The Thinking Classroom

Much research has come to the same conclusion. Contrary to what we may believe, many students are not thinking in math class. Students who are good at math are usually good at following a list of steps required to get them to the answer. However, when given a problem that requires students to problem solve and think critically, they become stuck and quickly give up.

Denise Cowdrey, a math teacher at Lord Dorchester Secondary School, has used the work of Dr. Peter Liljedahl to create a "thinking classroom" where her students can practice the important skills of critical thinking and reasoning. 

"I was in search of a way to engage my students and develop deeper understanding of content and curriculum," says Denise. "I was noticing students did not retain information from year to year. They were good at mimicking teachers but when evaluating their thinking the results were poor."

In a thinking classroom, students work daily with different groups of students in the class on vertical surfaces, such as chalkboards and whiteboards. According to Denise, these two concepts have revolutionized both the way she teaches and the way students in her class learn.

Since introducing randomized groups and whiteboards to her lessons, Denise has noticed important changes in her class dynamic: communication among students has increased as they teach one another and look to other groups for help, not her, when they get stuck on a math problem.

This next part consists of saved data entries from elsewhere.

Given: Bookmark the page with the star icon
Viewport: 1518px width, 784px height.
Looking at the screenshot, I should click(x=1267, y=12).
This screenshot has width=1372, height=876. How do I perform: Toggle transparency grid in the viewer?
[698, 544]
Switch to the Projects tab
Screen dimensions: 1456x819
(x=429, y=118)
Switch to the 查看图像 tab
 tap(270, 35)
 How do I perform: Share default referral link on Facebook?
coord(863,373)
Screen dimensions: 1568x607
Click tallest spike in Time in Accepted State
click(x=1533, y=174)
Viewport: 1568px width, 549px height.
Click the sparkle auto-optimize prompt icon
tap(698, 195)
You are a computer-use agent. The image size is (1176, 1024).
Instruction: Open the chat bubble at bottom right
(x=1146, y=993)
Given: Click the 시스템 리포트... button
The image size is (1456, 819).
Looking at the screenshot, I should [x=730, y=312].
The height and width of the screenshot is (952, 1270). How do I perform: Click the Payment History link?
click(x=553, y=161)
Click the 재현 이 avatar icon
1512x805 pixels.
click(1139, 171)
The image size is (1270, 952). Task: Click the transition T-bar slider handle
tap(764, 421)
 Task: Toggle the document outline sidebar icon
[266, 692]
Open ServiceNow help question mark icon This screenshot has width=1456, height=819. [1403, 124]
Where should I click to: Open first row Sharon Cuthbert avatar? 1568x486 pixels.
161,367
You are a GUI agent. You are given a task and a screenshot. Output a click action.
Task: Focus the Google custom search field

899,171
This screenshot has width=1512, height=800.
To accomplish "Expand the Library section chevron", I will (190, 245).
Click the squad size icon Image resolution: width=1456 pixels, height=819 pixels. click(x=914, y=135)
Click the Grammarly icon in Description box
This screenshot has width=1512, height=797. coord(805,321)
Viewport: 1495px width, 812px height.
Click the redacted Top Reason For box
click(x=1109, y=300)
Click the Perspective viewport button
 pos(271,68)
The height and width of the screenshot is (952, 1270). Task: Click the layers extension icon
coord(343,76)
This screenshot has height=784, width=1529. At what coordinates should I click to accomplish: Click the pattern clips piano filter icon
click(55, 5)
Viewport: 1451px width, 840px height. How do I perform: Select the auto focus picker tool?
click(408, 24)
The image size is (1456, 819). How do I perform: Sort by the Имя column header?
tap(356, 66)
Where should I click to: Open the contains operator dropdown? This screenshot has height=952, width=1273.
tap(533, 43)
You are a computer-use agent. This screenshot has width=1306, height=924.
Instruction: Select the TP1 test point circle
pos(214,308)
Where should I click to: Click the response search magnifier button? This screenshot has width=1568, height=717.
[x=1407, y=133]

"I can't tell you what a difference just working vertically has made to students' understanding of alternative methods to finding an answer," says Denise. "I think in the past I was getting in the way of my students' learning by showing them step to step how to perform tasks and solve problems. Now, we consolidate after the students have made a first attempt to solve the problem."

Her findings line up with Dr. Lilijedahl's research. According to Lilijedahl, when randomization of groups is done in full view of students and students work on non-permanent vertical surfaces, changes in classroom behaviour can be profound: there is an elimination of social barriers within the classroom; mobility of knowledge between students increases; reliance on the teacher for answers decreases; increase in class and group discussion, increased participation and persistence, and students become more enthusiastic about math class.

Denise is thrilled with the results. By letting her students take control of their learning and guiding them in a safe way to deepen their understanding of concepts, Denise has watched their confidence grow. "In the past, exams and summatives have been difficult, but now with a thinking classroom the students have a greater depth of knowledge and the confidence to apply their skills in novel situations - their performance on exams has been impressive."

By building a thinking classroom, Denise has allowed her students ownership of their learning. "I can't tell you how excited I am to go to work each day," says Denise. "I love my job but I am amazed at what my students can do without direct instruction. The students realize that the answer is in the room and it doesn't have to come from me. They depend on one another for help and this builds an incredible classroom community."